**Work instructions**: Beginning with the first line, please repeat the entries exactly and end on the line that contains "[buy Groundation Hebron".

**Available records**:
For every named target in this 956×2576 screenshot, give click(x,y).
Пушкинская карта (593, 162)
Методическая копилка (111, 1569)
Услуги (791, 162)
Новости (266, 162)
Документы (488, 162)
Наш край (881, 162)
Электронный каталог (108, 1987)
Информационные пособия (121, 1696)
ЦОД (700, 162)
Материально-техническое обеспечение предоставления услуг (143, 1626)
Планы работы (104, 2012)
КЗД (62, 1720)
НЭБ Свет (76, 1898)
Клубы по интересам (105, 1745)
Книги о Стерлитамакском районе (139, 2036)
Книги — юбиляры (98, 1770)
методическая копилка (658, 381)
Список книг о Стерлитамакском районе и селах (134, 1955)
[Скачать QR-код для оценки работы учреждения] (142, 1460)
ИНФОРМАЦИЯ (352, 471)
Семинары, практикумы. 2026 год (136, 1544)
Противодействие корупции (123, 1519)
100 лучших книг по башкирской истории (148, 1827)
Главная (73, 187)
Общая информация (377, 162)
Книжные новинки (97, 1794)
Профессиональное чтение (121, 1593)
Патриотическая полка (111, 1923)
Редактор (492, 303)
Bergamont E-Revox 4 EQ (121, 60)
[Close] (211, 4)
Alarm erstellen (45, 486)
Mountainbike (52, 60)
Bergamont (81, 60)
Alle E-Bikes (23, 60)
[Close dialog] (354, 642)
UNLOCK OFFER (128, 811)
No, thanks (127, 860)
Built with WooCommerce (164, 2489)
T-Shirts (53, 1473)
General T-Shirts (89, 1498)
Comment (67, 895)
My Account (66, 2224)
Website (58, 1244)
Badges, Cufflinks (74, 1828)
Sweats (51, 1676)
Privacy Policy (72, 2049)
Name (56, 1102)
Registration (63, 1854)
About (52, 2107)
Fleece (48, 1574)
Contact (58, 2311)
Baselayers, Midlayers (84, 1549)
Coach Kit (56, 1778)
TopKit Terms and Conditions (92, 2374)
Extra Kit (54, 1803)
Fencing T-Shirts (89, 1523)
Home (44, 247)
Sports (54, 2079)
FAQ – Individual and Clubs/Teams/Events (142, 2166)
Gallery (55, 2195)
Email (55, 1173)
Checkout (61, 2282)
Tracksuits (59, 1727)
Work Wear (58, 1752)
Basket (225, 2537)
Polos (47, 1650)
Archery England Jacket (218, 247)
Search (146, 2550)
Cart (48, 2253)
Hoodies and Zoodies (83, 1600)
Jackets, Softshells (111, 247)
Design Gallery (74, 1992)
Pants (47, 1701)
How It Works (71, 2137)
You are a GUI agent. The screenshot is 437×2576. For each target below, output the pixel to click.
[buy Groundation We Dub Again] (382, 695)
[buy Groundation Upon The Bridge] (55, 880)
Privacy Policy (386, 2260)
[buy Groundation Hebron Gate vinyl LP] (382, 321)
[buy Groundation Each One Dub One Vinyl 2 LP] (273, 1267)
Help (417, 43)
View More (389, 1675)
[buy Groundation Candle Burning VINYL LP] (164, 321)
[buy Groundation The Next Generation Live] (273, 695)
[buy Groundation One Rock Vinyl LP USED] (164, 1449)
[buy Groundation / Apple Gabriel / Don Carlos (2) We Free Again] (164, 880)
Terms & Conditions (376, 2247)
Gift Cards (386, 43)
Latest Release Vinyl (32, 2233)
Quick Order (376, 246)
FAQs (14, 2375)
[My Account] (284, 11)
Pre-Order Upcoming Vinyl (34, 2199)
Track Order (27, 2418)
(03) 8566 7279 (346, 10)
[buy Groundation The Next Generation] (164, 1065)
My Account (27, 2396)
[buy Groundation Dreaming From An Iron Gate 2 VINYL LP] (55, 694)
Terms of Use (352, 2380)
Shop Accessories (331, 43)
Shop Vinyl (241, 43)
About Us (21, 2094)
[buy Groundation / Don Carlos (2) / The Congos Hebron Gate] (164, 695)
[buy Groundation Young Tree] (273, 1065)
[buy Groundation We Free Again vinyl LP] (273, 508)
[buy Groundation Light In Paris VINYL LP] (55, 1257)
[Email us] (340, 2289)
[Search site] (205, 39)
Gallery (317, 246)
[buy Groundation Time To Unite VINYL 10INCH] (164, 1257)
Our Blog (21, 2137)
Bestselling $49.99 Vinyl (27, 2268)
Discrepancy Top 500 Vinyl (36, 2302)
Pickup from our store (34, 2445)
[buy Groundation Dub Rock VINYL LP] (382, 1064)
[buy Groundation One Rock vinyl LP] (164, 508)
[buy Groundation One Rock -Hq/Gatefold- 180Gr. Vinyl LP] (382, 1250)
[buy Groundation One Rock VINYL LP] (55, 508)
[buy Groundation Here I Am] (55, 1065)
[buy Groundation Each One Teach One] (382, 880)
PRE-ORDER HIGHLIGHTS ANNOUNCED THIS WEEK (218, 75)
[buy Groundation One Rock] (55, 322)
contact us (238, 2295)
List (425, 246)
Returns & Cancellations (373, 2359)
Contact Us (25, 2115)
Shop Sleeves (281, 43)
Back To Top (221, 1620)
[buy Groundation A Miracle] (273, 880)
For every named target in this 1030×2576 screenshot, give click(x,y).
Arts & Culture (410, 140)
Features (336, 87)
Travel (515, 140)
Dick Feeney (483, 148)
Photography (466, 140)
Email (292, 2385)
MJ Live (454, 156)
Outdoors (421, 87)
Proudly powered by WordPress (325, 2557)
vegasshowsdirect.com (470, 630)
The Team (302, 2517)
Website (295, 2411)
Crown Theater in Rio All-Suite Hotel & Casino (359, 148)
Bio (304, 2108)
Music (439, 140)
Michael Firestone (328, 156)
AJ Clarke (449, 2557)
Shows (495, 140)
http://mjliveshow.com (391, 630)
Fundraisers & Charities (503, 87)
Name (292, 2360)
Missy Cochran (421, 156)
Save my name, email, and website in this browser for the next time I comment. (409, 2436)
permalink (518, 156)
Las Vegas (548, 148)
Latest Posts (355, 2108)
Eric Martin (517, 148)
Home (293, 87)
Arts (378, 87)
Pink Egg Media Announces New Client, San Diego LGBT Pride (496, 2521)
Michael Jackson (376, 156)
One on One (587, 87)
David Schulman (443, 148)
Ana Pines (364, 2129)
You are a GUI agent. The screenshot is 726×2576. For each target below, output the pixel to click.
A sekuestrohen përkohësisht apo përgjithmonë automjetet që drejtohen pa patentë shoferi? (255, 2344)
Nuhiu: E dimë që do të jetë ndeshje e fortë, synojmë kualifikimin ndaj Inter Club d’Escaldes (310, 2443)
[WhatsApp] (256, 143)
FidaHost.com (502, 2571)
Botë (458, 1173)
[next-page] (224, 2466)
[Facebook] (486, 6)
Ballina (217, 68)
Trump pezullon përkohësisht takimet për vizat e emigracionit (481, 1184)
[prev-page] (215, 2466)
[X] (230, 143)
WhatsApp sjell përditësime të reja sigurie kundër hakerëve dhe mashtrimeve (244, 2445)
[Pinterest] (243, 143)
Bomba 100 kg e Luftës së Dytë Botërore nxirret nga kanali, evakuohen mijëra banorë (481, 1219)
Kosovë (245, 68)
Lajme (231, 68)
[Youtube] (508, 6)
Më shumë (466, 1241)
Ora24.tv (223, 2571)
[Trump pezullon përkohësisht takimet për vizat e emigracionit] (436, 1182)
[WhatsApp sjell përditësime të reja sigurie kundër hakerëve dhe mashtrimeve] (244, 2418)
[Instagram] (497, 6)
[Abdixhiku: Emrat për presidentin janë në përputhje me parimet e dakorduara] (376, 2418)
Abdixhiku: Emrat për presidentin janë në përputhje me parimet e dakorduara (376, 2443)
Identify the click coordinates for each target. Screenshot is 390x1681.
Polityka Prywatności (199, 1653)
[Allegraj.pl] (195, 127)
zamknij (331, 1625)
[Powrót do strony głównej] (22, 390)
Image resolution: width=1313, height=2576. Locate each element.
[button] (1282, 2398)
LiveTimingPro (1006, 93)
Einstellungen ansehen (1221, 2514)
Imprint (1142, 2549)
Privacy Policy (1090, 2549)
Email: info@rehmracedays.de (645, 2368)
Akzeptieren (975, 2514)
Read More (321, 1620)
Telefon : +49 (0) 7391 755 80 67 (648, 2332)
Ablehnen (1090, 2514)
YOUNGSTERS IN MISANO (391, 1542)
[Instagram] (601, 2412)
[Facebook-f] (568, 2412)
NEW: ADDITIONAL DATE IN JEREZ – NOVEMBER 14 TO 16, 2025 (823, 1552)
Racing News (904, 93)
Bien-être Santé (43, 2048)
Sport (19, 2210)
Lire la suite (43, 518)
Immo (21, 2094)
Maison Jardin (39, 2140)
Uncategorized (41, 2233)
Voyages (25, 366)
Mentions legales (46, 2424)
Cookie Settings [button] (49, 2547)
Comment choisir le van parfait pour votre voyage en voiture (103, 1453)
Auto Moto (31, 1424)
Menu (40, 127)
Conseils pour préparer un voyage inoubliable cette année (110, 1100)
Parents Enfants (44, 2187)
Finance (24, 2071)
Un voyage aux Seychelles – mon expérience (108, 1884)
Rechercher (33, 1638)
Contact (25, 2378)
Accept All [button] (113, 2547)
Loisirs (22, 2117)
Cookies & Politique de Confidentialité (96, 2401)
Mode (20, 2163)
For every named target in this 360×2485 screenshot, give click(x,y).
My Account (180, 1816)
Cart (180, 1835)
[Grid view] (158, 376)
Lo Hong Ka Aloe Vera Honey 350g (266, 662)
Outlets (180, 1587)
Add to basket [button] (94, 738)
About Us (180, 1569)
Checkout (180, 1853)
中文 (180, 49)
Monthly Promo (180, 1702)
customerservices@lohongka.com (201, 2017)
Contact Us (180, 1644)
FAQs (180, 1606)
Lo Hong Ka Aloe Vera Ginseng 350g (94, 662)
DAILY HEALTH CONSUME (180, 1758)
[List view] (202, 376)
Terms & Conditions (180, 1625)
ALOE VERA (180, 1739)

**Answer to the problem**:
For every named target in this 956×2576 screenshot, give click(x,y).
Пушкинская карта (593, 162)
Методическая копилка (111, 1569)
Услуги (791, 162)
Новости (266, 162)
Документы (488, 162)
Наш край (881, 162)
Электронный каталог (108, 1987)
Информационные пособия (121, 1696)
ЦОД (700, 162)
Материально-техническое обеспечение предоставления услуг (143, 1626)
Планы работы (104, 2012)
КЗД (62, 1720)
НЭБ Свет (76, 1898)
Клубы по интересам (105, 1745)
Книги о Стерлитамакском районе (139, 2036)
Книги — юбиляры (98, 1770)
методическая копилка (658, 381)
Список книг о Стерлитамакском районе и селах (134, 1955)
[Скачать QR-код для оценки работы учреждения] (142, 1460)
ИНФОРМАЦИЯ (352, 471)
Семинары, практикумы. 2026 год (136, 1544)
Противодействие корупции (123, 1519)
100 лучших книг по башкирской истории (148, 1827)
Главная (73, 187)
Общая информация (377, 162)
Книжные новинки (97, 1794)
Профессиональное чтение (121, 1593)
Патриотическая полка (111, 1923)
Редактор (492, 303)
Bergamont E-Revox 4 EQ (121, 60)
[Close] (211, 4)
Alarm erstellen (45, 486)
Mountainbike (52, 60)
Bergamont (81, 60)
Alle E-Bikes (23, 60)
[Close dialog] (354, 642)
UNLOCK OFFER (128, 811)
No, thanks (127, 860)
Built with WooCommerce (164, 2489)
T-Shirts (53, 1473)
General T-Shirts (89, 1498)
Comment (67, 895)
My Account (66, 2224)
Website (58, 1244)
Badges, Cufflinks (74, 1828)
Sweats (51, 1676)
Privacy Policy (72, 2049)
Name (56, 1102)
Registration (63, 1854)
About (52, 2107)
Fleece (48, 1574)
Contact (58, 2311)
Baselayers, Midlayers (84, 1549)
Coach Kit (56, 1778)
TopKit Terms and Conditions (92, 2374)
Extra Kit (54, 1803)
Fencing T-Shirts (89, 1523)
Home (44, 247)
Sports (54, 2079)
FAQ – Individual and Clubs/Teams/Events (142, 2166)
Gallery (55, 2195)
Email (55, 1173)
Checkout (61, 2282)
Tracksuits (59, 1727)
Work Wear (58, 1752)
Basket (225, 2537)
Polos (47, 1650)
Archery England Jacket (218, 247)
Search (146, 2550)
Cart (48, 2253)
Hoodies and Zoodies (83, 1600)
Jackets, Softshells (111, 247)
Design Gallery (74, 1992)
Pants (47, 1701)
How It Works (71, 2137)
You are a GUI agent. The screenshot is 437×2576. For each target below, output the pixel to click.
[buy Groundation We Dub Again] (382, 695)
[buy Groundation Upon The Bridge] (55, 880)
Privacy Policy (386, 2260)
[buy Groundation Hebron Gate vinyl LP] (382, 321)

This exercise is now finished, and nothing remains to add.